We also add the following custom commands to our stack to simplify the import process both on staging/production and locally:

  • import-content-deploy - a target for the drush command drush dcdi --folder='../content/deploy' -y. This command imports content intended for deployment to staging and production environments and should be run in those environments during deployments.
  • import-content-review - a target for the drush command drush dcdi --folder='../content/review/{current-branch}' --force-override -y. This command imports content specifically for review of the current branch. It imports content from a directory named after the branch you're currently on and should be run during code review to QA the branch.

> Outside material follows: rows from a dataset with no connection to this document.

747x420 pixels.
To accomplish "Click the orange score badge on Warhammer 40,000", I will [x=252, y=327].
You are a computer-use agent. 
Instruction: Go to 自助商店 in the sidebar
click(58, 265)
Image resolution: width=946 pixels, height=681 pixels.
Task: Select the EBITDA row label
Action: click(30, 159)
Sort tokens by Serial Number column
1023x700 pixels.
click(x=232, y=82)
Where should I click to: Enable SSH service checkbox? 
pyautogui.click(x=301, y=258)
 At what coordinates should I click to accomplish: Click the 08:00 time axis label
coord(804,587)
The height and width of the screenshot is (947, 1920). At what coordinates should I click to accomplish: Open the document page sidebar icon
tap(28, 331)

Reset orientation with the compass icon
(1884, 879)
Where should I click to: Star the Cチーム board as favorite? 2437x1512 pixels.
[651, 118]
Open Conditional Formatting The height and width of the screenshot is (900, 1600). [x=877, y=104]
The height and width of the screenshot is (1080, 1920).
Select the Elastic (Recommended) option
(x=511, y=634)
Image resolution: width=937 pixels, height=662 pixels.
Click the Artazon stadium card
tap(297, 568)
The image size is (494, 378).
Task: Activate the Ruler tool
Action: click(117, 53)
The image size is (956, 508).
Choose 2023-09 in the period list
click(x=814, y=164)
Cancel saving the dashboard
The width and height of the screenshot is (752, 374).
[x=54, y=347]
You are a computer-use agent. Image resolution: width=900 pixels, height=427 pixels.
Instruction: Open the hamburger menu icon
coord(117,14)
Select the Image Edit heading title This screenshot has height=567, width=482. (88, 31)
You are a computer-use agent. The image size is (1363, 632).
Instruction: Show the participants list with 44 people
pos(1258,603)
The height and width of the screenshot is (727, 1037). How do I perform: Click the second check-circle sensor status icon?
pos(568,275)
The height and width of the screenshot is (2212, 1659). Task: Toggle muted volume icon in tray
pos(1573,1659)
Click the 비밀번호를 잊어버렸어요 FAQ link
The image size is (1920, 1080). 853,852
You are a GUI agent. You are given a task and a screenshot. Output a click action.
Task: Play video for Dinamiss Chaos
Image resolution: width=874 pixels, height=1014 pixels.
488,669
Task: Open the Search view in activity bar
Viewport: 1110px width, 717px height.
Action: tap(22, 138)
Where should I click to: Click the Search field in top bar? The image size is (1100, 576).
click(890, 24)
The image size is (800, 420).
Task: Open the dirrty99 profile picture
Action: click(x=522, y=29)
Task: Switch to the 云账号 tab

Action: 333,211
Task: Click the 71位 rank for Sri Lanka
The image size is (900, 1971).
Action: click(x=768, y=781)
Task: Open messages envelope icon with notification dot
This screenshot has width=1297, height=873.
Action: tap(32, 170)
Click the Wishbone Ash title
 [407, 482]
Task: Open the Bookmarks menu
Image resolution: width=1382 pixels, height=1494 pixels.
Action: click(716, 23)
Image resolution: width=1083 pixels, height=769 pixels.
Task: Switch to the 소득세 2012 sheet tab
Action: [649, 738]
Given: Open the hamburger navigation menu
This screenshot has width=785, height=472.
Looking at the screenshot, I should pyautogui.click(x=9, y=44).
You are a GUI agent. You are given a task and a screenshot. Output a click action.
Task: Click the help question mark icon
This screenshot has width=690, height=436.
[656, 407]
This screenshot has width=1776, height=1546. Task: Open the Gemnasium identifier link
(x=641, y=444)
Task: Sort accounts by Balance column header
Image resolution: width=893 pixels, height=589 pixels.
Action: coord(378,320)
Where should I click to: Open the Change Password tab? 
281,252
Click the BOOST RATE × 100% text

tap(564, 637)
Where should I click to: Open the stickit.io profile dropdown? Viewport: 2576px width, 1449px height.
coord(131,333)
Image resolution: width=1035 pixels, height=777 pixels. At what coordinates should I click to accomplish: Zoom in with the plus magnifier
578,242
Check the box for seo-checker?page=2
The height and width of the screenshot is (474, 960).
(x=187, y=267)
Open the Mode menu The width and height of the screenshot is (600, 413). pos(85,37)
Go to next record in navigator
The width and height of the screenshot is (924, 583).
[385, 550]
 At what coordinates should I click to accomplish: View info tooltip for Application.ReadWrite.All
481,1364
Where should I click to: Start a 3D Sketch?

These tools and workflows allow us to sync content between environments while designating whether the content is either (1) test content intended for QA and review, or (2) intended for eventual deployment to production.

Considerations

While we feel that this workflow brings many benefits to our team, it's worth acknowledging a few of the trade-offs:

  • Extra modules - this setup requires installing a few additional modules, making your code baseless lean.
  • Extra files in version control and potentially large objects in git history - obsolete files can be removed by occasionally deleting the contents of the /content/review/ directory. Removing large objects from git history takes a bit more effort.
  • Discourages "outside the box" QA - by providing test content, a reviewer may be less likely to test the edges by creating content in a way the developer didn't anticipate.
  • Setup - this workflow requires a bit of setup time installing modules and adding some custom commands to your stack.

Conclusion

In summary, we've found a combination of contributed modules, custom commands added to our local stack, and a few standardized workflows have really helped lower the cost of context switching and the burden of content creation during code review. They have also helped simplify deploying content to staging and production environments.

This has helped make us more efficient while maintaining quality and overall has made the team happier. We recommend you try this out for yourself if you collaborate closely with team members and are interested in achieving the same results!